EXERCISE AIM:
Beginning with the line where "Task: Open the 查看(V) menu" appears, retype every remaining line of the data below, both the first and last included.

LISTED RECORDS:
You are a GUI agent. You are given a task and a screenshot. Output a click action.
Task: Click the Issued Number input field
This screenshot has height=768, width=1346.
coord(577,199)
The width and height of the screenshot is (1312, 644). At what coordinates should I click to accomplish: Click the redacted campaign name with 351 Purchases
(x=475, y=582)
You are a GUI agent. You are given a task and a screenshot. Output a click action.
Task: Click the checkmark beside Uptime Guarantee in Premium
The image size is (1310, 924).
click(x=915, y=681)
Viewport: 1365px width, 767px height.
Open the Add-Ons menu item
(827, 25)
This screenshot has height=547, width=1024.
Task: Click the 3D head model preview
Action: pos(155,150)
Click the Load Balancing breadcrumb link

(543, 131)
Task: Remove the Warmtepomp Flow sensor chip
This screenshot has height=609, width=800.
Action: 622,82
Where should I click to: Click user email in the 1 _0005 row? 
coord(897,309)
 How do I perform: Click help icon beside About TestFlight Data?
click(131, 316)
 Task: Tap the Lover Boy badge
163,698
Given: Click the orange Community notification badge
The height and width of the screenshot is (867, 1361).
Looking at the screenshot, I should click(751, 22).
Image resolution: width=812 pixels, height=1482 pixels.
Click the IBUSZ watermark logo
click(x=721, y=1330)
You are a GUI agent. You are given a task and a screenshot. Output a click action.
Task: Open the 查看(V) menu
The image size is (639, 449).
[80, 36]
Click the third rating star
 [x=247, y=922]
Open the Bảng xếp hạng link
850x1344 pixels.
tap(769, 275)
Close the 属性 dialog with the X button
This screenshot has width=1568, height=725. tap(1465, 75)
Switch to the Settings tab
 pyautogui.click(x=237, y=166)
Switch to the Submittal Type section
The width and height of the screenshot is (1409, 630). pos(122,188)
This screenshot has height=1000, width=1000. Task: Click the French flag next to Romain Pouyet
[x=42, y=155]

TASK RESULT:
Task: Open the 查看(V) menu
The image size is (639, 449).
[80, 36]
Click the third rating star
 [x=247, y=922]
Open the Bảng xếp hạng link
850x1344 pixels.
tap(769, 275)
Close the 属性 dialog with the X button
This screenshot has width=1568, height=725. tap(1465, 75)
Switch to the Settings tab
 pyautogui.click(x=237, y=166)
Switch to the Submittal Type section
The width and height of the screenshot is (1409, 630). pos(122,188)
This screenshot has height=1000, width=1000. Task: Click the French flag next to Romain Pouyet
[x=42, y=155]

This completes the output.